HumanEval is the original coding benchmark from OpenAI — widely cited for years, but now effectively saturated. High scores here no longer distinguish between frontier models and should not be used as a primary evaluation criterion.
What It Tests
HumanEval presents models with 164 Python programming problems: a function signature, a docstring describing what the function should do, and some unit tests. The model must complete the function body. Tasks range from simple string manipulation to basic algorithms.
Why It's in Hold
Every serious frontier model now scores above 90% on HumanEval. Claude, GPT-4o, and Gemini all score similarly. This means:
- A vendor showing you a 95% HumanEval score tells you nothing useful about how the model compares to competitors.
- The problems are simple enough that even smaller, cheaper models perform near the ceiling.
- The benchmark has likely been included (directly or indirectly) in the training data of most modern models — a problem known as data contamination.
For leadership: if a vendor leads their pitch with HumanEval scores, ask for SWE-bench Verified instead. HumanEval was meaningful in 2021; it is not in 2026.

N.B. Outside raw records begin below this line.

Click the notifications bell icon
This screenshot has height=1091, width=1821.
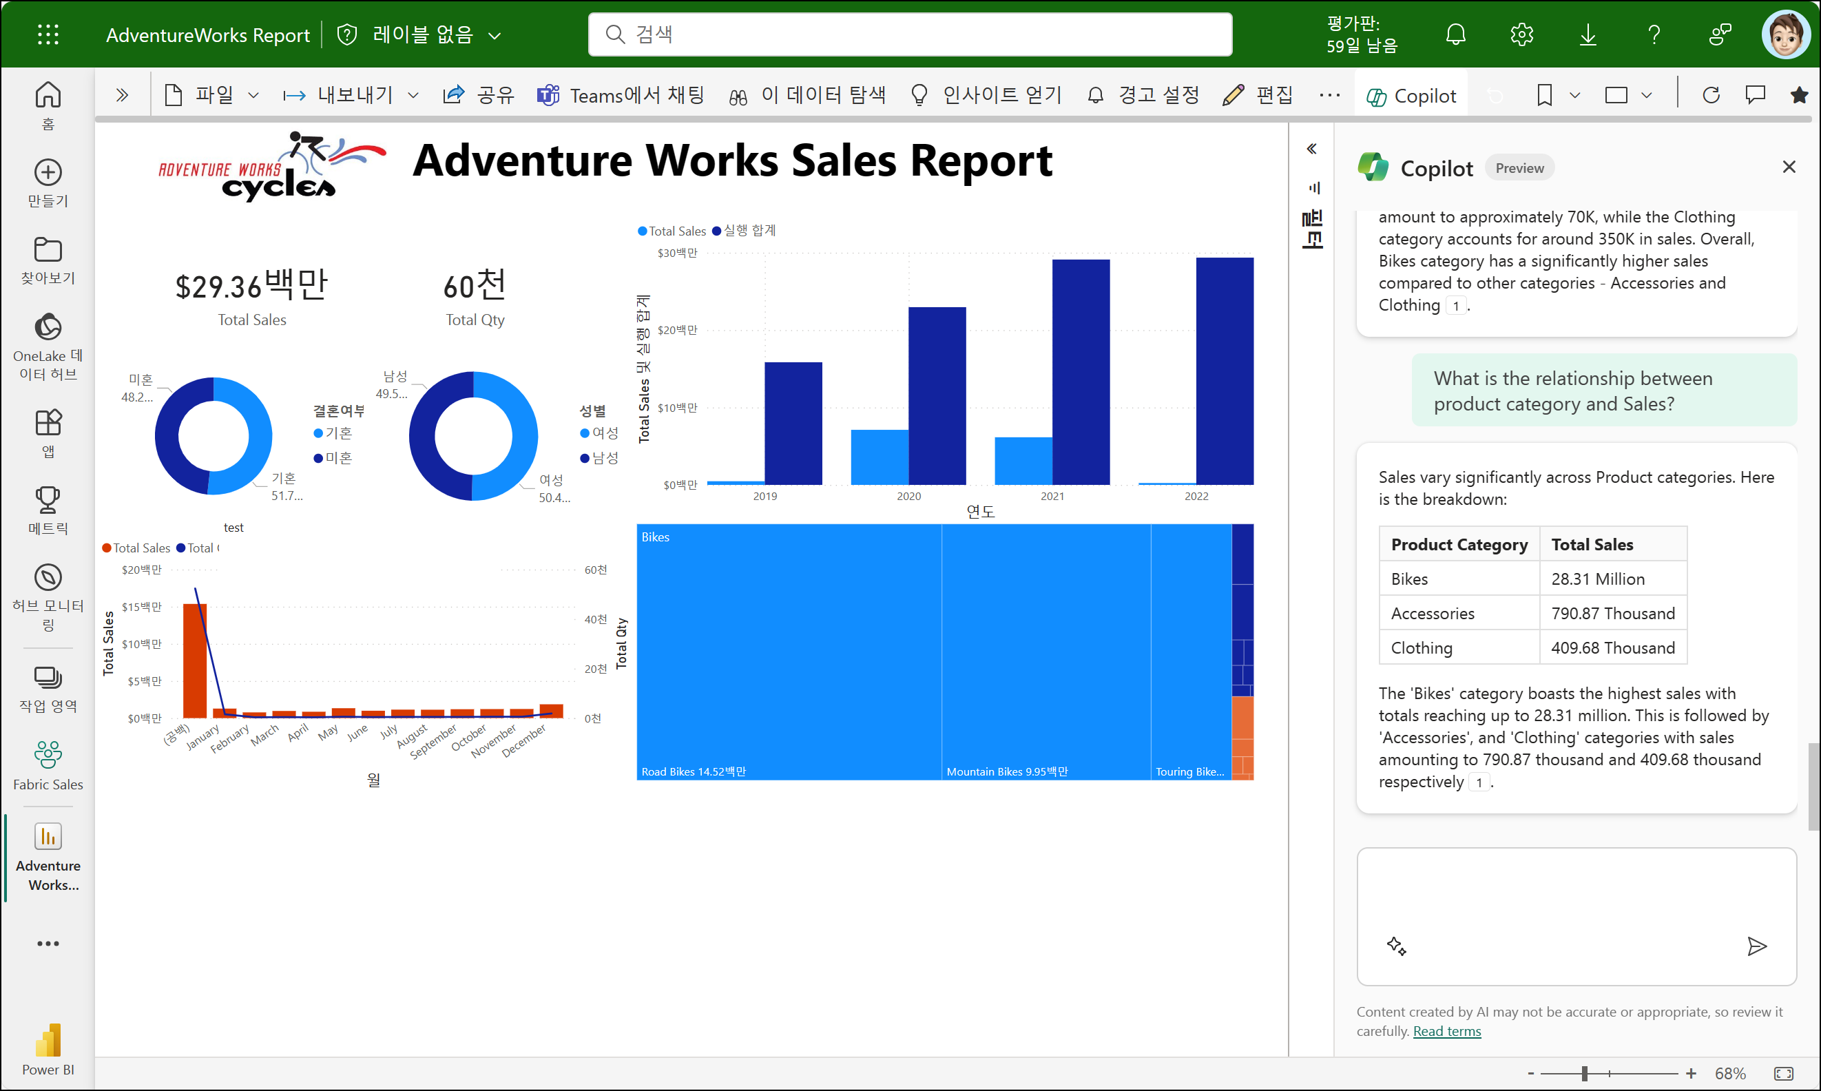click(x=1455, y=35)
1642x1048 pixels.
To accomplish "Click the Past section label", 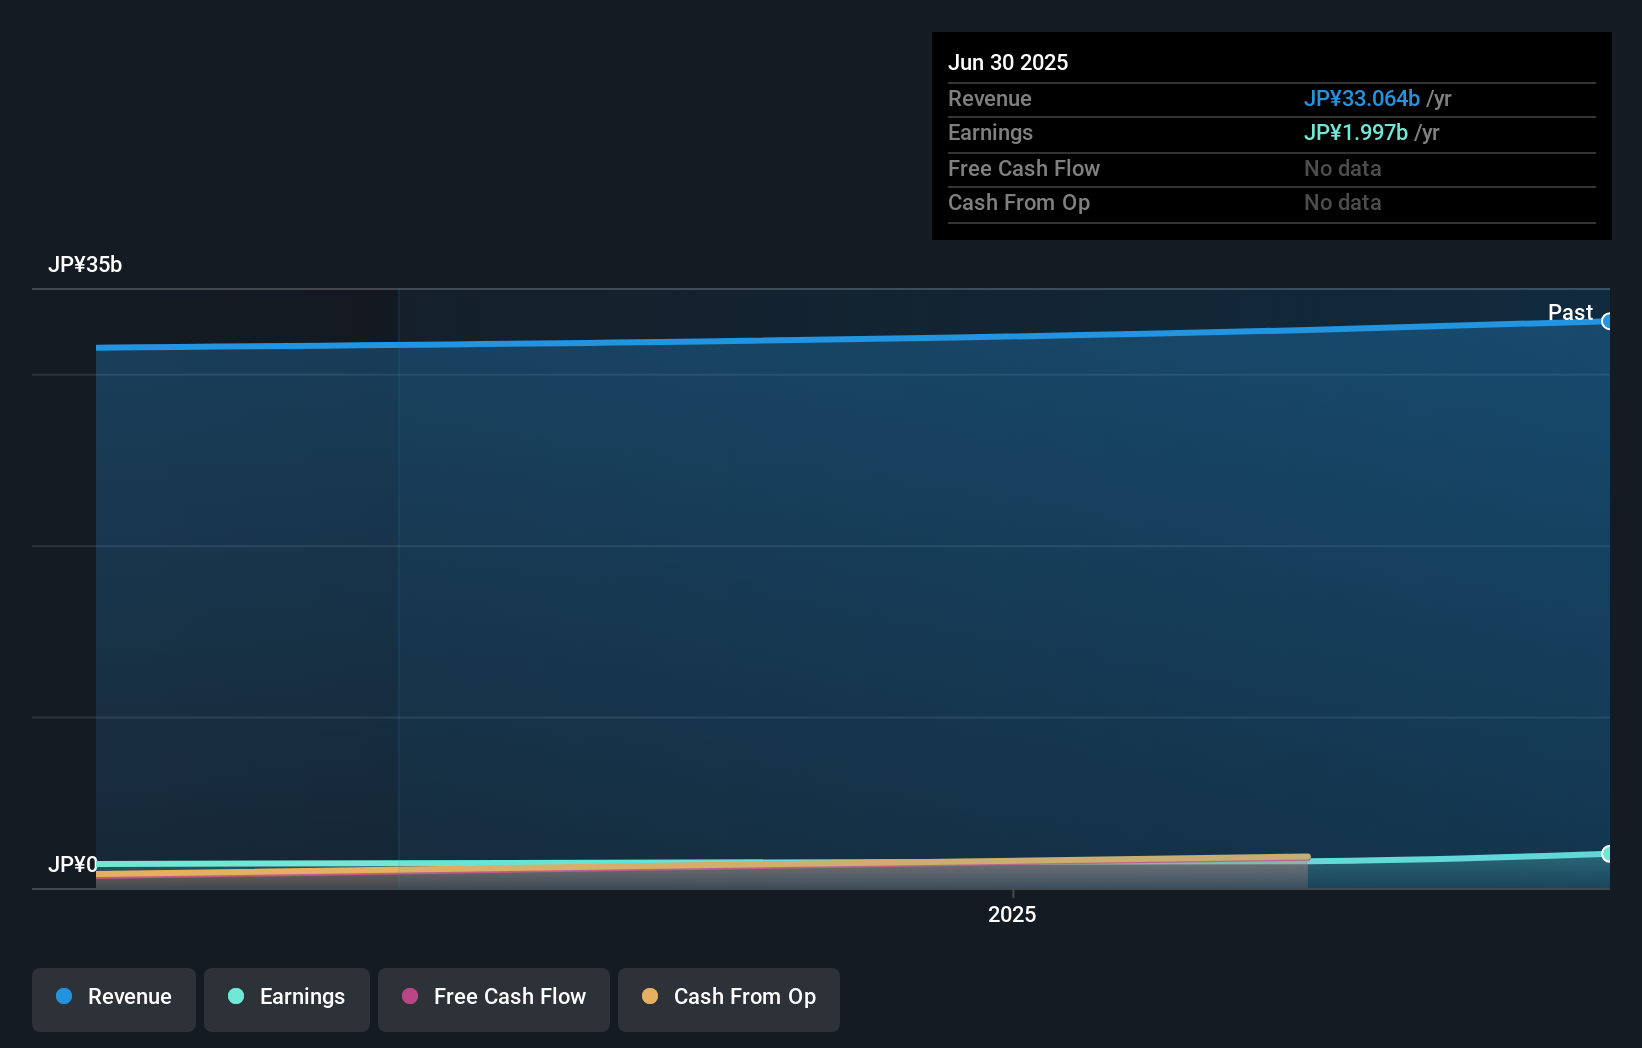I will tap(1570, 313).
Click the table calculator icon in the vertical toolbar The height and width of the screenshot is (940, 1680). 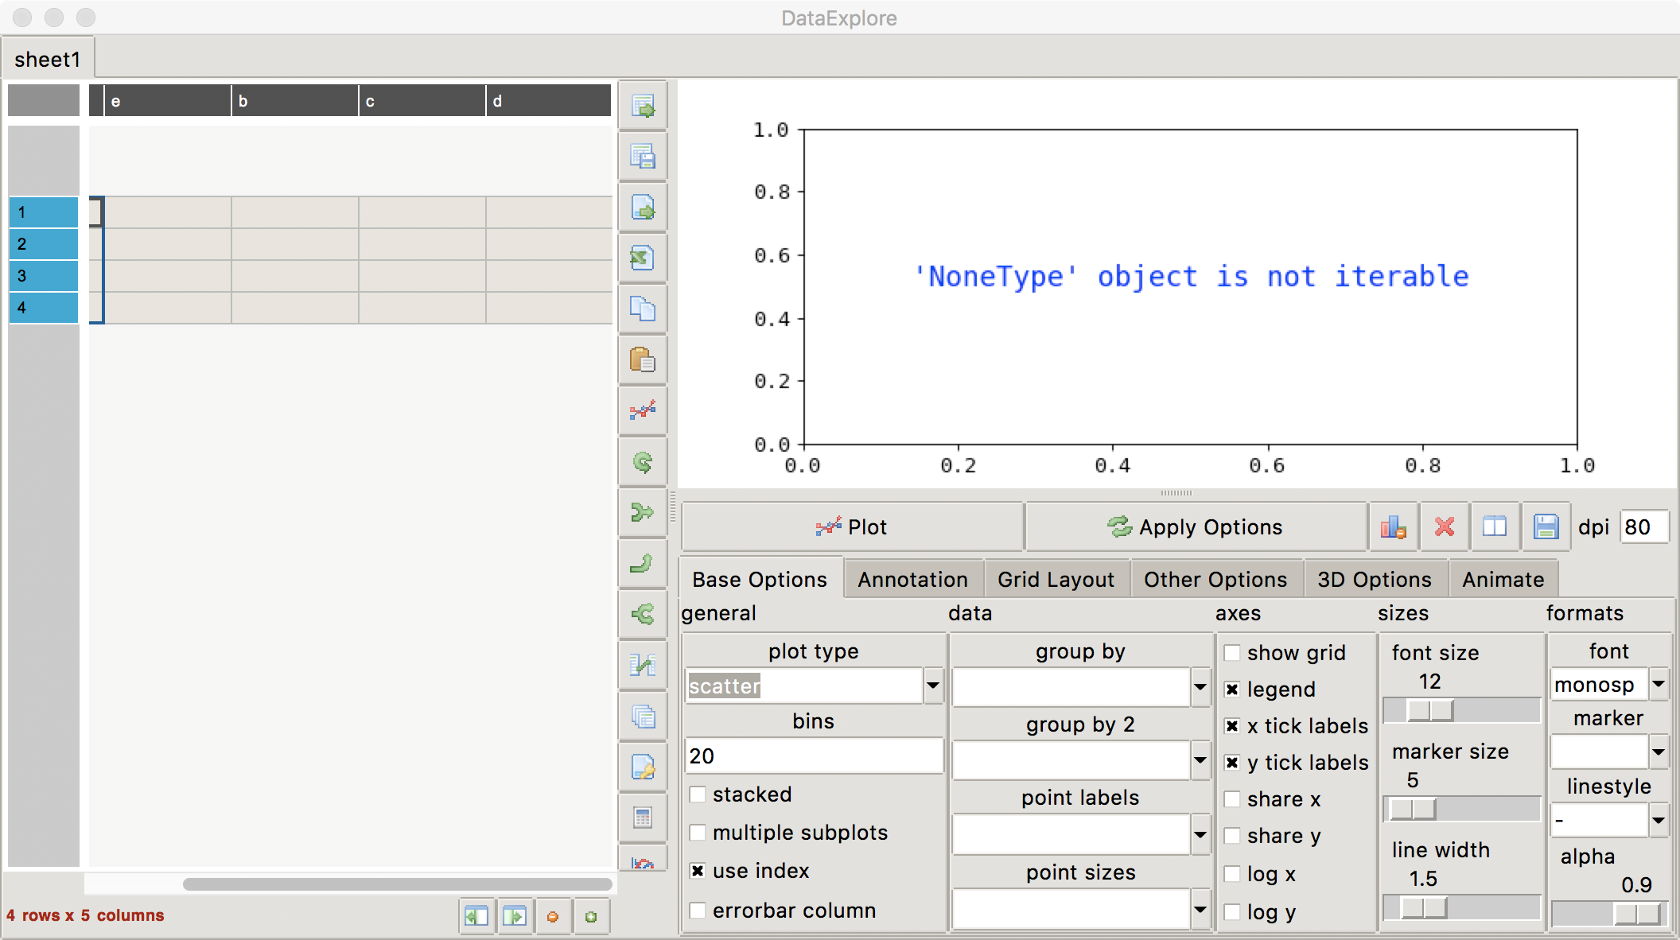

When It Might Still Be Useful
HumanEval can still serve as a basic sanity check: a model that scores significantly below 80% has a fundamental weakness with code. But above that threshold, it provides no useful signal for choosing between models.
Historical Context
HumanEval was introduced by OpenAI in 2021 and was genuinely useful for several years. The AI field has simply outpaced it. This is a normal lifecycle for benchmarks — they become obsolete as models improve. Hold doesn't mean the benchmark was bad; it means it has served its purpose and should be retired from active decision-making.